__What the task requires__:
Reproduce the data verbatim, starting at the line that contains "Image resolution: width=924" and ending at the end of the data.

__Entries__:
■ ■ ■ ■ ■ ■ ■

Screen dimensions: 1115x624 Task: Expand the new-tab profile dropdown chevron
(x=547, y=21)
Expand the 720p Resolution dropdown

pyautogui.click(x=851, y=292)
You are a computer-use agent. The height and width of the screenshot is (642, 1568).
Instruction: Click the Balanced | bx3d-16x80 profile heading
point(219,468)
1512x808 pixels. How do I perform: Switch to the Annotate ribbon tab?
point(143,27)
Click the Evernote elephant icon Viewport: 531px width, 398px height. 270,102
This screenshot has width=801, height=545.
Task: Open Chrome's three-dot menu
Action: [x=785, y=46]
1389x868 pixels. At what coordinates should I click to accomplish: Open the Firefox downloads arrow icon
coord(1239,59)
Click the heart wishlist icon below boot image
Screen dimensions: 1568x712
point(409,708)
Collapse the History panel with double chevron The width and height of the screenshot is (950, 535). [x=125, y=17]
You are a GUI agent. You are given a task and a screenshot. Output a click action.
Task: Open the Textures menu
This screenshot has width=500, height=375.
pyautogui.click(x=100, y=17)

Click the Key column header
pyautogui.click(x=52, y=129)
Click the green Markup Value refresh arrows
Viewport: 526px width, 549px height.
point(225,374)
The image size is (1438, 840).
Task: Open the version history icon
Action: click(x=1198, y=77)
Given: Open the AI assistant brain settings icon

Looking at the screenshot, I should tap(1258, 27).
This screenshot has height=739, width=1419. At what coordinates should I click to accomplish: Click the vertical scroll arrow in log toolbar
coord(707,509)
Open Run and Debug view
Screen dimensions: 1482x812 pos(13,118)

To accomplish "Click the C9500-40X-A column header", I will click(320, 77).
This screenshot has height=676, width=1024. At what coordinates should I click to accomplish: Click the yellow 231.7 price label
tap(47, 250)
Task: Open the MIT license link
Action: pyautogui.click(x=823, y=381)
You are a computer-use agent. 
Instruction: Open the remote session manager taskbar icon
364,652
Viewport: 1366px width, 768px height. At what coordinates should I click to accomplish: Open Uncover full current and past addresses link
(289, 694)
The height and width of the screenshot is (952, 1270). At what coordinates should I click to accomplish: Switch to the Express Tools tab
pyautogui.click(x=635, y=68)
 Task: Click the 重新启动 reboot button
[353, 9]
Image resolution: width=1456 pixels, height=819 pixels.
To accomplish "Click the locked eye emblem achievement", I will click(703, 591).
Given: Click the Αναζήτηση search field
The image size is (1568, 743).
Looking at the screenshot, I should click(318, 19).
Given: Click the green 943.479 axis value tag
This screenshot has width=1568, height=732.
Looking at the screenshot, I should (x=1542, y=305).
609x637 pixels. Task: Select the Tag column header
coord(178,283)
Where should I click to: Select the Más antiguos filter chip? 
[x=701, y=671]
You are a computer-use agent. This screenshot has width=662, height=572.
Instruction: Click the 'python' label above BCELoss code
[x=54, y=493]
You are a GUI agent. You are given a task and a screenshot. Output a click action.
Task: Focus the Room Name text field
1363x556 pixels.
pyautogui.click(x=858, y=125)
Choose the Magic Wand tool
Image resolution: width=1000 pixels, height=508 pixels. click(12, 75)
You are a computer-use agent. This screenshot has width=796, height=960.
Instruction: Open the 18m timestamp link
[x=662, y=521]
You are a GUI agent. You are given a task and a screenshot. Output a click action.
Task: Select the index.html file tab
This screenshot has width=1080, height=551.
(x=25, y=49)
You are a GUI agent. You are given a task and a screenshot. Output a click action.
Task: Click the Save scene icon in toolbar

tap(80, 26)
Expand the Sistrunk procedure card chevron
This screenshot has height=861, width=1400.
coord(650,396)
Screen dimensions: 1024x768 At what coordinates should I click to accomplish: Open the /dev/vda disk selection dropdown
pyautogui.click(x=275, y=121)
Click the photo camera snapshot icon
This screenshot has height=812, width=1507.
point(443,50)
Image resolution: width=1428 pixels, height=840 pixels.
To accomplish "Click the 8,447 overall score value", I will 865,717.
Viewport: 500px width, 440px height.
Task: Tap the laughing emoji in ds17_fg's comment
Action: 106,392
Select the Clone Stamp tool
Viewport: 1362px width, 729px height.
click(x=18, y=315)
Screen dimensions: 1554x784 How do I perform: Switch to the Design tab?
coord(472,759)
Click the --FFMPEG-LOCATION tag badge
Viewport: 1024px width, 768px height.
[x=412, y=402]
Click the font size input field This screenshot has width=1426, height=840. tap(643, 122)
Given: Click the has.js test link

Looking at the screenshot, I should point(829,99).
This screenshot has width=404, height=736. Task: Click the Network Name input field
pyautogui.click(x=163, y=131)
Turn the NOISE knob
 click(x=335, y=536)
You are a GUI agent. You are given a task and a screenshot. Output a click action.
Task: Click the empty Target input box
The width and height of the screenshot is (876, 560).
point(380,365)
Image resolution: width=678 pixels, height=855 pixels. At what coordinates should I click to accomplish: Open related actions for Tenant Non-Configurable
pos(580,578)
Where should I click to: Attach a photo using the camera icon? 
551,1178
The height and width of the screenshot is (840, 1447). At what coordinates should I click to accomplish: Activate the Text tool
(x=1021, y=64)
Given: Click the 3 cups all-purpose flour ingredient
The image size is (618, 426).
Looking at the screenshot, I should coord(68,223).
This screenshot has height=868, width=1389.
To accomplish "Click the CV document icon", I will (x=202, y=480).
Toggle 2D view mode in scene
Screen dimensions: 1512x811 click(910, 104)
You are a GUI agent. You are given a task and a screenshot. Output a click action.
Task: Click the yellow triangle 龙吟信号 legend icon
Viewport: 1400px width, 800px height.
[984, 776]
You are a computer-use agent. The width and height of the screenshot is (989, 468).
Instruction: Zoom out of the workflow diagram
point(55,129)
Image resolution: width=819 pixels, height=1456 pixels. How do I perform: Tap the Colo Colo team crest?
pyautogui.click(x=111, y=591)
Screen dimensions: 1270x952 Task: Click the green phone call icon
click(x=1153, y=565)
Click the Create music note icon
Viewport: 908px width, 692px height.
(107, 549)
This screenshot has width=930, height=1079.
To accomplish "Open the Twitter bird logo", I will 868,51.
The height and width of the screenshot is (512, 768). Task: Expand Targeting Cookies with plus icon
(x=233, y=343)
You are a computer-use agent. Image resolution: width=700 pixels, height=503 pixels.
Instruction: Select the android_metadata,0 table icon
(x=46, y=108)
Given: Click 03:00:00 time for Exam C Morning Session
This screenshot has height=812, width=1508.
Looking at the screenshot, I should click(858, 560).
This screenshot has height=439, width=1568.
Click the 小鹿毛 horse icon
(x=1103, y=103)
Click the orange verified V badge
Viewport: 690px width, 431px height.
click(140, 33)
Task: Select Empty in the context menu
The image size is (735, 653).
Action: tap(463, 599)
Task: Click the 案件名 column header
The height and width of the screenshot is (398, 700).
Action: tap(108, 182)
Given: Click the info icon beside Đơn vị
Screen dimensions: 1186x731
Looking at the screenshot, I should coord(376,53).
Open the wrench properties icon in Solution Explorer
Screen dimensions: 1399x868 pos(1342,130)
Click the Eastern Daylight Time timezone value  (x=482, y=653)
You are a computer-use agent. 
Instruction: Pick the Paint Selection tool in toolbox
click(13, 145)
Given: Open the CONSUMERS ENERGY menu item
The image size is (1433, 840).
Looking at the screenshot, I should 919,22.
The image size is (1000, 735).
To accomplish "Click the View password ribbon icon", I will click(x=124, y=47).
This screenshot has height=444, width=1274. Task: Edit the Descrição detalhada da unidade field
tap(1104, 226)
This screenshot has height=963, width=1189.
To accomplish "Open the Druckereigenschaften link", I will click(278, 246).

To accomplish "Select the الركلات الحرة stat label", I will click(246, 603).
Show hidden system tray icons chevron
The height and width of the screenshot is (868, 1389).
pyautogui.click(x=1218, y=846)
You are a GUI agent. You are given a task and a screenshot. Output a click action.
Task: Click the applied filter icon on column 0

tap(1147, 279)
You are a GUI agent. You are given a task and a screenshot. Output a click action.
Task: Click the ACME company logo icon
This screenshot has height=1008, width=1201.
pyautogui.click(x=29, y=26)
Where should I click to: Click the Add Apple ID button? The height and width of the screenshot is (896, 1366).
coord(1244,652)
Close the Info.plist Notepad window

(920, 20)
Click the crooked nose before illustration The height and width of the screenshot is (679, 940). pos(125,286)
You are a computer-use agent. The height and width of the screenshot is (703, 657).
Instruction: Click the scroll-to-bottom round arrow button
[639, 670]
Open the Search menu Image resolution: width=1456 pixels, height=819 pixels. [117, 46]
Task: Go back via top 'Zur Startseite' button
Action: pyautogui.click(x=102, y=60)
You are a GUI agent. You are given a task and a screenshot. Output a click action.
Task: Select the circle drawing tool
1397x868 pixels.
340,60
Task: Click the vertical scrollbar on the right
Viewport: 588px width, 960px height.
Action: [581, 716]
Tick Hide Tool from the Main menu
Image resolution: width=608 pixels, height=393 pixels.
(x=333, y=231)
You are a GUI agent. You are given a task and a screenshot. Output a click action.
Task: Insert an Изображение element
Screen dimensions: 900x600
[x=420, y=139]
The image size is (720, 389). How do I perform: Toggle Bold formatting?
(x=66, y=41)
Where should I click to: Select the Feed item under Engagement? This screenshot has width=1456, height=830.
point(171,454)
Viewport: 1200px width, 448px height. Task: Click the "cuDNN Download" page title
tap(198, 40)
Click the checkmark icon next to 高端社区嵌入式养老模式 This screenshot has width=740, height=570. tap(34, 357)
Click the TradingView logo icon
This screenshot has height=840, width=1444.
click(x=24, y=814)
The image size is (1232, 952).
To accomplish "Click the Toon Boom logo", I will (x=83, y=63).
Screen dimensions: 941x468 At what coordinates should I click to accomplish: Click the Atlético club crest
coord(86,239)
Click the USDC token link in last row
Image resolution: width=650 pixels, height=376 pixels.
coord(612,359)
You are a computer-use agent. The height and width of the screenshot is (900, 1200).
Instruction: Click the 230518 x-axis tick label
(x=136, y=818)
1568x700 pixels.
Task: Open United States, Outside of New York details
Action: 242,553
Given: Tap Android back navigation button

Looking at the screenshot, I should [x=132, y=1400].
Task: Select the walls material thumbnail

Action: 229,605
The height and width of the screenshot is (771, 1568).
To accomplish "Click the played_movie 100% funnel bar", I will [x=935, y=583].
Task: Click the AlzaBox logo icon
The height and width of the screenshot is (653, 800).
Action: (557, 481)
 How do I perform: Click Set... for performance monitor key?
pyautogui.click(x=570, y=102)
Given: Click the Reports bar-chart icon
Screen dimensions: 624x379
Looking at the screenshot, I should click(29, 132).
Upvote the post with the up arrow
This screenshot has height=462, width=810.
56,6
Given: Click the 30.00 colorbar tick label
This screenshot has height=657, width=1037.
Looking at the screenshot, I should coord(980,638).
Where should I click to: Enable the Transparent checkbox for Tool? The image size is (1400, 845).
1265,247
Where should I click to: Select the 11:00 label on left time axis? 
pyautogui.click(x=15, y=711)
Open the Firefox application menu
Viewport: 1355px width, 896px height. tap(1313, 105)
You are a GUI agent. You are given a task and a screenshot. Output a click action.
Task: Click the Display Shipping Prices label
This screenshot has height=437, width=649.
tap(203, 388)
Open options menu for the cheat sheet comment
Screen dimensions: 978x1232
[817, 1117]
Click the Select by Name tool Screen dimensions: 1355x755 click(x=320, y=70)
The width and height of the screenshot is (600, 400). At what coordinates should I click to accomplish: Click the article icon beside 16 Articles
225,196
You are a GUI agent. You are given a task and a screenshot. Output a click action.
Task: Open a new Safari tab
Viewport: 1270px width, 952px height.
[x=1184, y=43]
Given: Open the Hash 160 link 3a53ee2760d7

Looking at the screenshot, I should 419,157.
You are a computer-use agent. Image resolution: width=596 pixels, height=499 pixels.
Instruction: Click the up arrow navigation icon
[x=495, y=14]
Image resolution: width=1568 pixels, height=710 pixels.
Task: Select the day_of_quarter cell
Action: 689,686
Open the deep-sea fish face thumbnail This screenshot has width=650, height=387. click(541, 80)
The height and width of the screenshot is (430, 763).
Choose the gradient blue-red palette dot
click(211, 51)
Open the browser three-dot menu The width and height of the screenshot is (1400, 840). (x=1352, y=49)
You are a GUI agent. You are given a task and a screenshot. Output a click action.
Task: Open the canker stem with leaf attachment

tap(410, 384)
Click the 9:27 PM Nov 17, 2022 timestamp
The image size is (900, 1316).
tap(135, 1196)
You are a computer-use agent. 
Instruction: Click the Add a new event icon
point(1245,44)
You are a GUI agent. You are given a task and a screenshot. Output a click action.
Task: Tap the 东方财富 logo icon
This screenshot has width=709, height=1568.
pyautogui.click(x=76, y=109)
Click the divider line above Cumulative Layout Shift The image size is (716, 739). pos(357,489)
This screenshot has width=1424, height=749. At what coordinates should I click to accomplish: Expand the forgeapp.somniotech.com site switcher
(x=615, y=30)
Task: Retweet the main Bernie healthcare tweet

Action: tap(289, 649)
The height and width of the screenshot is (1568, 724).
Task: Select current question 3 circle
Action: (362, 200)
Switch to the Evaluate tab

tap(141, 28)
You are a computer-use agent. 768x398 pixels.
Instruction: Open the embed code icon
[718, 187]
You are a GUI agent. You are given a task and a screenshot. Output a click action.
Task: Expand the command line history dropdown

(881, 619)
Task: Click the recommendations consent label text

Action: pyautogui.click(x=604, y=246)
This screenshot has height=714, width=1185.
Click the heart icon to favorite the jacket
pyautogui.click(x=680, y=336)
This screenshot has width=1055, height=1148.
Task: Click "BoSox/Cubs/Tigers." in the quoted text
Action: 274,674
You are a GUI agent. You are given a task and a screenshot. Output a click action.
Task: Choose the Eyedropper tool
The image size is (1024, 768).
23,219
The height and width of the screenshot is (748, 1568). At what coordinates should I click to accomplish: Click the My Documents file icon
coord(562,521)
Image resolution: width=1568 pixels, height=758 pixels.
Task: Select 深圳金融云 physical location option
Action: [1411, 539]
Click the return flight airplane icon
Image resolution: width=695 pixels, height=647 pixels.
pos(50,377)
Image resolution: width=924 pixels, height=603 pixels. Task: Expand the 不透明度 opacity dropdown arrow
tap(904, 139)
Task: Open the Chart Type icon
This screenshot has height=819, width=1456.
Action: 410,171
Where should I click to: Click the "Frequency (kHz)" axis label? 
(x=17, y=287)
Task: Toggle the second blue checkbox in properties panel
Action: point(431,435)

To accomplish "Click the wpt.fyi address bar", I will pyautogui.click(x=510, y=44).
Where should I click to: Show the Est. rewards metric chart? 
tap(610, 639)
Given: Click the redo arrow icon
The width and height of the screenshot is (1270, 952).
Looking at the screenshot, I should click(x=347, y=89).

■ ■ ■ ■ ■ ■ ■

__Completed task__:
Image resolution: width=924 pixels, height=603 pixels. Task: Expand the 不透明度 opacity dropdown arrow
tap(904, 139)
Task: Open the Chart Type icon
This screenshot has height=819, width=1456.
Action: 410,171
Where should I click to: Click the "Frequency (kHz)" axis label? 
(x=17, y=287)
Task: Toggle the second blue checkbox in properties panel
Action: point(431,435)

To accomplish "Click the wpt.fyi address bar", I will pyautogui.click(x=510, y=44).
Where should I click to: Show the Est. rewards metric chart? 
tap(610, 639)
Given: Click the redo arrow icon
The width and height of the screenshot is (1270, 952).
Looking at the screenshot, I should click(x=347, y=89).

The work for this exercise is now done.